• Work order
Only the lines from the line containing "Task: Click the dot separator in rating badge" to the end of the entries, both included, belong in your answer, and each must match exactly.

---------------

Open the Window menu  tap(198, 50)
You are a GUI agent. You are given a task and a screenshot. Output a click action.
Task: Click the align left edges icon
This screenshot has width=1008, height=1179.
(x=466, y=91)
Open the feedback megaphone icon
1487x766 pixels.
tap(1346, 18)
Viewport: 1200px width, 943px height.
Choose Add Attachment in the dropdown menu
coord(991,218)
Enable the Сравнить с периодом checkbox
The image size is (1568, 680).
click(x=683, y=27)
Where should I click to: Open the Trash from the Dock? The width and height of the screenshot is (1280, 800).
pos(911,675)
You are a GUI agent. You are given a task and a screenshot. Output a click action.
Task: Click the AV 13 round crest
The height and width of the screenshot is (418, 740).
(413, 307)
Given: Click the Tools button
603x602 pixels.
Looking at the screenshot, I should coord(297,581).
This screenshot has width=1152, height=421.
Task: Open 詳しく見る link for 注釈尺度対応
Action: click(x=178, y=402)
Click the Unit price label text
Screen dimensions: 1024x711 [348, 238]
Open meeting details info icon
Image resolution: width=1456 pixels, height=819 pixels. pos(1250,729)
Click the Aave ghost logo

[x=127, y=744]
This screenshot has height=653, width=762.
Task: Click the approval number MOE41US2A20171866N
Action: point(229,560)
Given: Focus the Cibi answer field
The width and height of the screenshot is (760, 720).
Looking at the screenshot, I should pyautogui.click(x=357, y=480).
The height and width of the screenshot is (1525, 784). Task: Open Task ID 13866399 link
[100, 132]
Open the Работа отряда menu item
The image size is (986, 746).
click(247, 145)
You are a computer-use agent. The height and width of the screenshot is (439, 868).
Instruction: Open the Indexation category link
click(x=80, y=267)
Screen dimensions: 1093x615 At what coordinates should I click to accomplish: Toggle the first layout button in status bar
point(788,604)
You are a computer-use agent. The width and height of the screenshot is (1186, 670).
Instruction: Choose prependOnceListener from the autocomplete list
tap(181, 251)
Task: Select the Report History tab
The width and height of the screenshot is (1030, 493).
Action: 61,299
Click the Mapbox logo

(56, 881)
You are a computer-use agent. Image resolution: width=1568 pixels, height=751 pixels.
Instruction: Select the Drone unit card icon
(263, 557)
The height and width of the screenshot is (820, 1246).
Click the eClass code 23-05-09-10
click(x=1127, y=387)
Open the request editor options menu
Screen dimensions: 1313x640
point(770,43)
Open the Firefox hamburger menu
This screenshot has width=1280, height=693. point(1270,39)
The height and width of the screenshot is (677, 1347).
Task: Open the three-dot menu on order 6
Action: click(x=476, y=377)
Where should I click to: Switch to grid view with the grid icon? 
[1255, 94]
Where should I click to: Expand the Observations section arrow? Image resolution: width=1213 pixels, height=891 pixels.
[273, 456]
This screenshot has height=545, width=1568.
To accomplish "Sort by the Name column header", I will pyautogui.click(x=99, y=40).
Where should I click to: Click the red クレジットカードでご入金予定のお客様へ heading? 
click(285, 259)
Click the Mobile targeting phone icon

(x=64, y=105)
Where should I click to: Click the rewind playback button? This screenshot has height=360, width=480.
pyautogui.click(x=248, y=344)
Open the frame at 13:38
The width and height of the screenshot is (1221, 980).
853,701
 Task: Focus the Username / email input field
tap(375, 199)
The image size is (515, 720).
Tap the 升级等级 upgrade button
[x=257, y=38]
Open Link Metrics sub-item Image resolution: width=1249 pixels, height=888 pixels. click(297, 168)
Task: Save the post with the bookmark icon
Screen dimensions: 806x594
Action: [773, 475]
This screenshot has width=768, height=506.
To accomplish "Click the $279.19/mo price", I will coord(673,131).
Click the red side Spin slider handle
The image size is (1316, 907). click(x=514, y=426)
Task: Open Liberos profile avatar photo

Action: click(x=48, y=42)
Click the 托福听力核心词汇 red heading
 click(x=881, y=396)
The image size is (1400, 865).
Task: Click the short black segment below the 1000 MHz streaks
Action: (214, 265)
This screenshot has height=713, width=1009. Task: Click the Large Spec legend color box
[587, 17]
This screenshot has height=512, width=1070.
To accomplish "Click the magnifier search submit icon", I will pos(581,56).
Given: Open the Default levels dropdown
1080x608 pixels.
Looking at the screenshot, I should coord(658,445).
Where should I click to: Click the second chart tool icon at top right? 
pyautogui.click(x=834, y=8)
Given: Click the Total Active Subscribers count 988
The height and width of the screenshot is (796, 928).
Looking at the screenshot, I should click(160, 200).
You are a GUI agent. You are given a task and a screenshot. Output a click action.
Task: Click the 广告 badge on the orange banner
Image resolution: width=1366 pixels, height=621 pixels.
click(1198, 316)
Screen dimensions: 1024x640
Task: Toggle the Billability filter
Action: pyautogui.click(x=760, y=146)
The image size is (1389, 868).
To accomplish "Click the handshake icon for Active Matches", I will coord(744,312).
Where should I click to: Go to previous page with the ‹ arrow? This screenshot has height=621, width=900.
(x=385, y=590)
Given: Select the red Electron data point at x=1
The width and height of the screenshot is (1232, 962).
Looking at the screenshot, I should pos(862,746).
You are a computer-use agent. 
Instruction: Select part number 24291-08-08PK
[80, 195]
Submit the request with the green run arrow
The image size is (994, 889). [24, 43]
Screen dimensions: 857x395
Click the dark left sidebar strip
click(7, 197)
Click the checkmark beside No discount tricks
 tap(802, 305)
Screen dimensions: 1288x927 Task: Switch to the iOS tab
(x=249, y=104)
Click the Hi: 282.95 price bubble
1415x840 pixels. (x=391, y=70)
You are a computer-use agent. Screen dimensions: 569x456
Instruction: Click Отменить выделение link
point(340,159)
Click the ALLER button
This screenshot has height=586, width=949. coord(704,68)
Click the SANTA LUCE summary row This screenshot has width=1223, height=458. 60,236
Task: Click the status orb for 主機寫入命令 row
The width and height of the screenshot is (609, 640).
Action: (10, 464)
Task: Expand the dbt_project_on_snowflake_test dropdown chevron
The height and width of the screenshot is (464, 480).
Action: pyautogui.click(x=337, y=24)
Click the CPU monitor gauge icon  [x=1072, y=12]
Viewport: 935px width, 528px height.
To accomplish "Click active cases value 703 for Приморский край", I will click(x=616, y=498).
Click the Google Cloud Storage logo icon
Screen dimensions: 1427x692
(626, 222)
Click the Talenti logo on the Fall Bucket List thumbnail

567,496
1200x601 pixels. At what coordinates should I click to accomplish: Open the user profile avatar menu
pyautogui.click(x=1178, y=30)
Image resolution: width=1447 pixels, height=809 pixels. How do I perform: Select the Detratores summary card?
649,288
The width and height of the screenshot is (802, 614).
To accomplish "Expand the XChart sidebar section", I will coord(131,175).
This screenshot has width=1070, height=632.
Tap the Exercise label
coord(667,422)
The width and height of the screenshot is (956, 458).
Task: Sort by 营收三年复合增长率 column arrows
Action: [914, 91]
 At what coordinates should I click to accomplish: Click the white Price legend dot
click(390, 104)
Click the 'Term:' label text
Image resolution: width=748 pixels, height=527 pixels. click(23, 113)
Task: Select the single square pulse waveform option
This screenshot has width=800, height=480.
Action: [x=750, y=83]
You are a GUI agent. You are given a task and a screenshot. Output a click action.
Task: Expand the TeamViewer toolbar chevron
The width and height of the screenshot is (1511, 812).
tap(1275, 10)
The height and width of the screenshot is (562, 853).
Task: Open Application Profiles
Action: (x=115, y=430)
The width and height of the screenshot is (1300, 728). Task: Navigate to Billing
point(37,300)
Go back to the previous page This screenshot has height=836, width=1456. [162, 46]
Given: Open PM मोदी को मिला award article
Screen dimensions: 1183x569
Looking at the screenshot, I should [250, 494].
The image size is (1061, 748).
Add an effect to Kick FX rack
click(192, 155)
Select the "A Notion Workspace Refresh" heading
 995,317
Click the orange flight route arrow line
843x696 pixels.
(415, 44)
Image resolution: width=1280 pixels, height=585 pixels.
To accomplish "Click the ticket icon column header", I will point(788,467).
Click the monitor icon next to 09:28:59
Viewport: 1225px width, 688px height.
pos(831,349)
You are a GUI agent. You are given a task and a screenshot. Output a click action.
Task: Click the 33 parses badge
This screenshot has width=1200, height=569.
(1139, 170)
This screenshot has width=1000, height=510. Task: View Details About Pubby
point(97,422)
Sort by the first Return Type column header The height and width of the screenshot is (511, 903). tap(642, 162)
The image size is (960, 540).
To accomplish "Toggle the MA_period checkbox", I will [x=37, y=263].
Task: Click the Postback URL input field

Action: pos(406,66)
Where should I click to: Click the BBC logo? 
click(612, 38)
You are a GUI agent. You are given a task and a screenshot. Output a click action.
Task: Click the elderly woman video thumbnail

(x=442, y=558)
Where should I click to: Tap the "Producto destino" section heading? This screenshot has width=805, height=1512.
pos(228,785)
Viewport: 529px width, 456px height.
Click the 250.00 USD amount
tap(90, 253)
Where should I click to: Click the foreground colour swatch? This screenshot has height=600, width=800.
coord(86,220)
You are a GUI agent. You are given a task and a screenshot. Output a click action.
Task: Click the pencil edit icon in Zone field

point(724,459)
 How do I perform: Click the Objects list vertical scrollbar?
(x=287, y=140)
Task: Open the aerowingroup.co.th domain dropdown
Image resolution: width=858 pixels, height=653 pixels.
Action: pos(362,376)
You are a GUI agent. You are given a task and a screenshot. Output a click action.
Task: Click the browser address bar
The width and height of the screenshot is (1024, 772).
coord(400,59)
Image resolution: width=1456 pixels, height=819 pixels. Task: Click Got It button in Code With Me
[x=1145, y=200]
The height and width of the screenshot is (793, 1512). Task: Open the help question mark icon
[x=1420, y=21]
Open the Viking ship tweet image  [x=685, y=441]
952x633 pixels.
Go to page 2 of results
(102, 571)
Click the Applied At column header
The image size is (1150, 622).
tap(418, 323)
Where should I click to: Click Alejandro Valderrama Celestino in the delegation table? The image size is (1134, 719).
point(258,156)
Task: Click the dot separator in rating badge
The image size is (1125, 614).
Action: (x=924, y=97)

---------------

• Result of the exercise
Task: Click the dot separator in rating badge
The image size is (1125, 614).
Action: (x=924, y=97)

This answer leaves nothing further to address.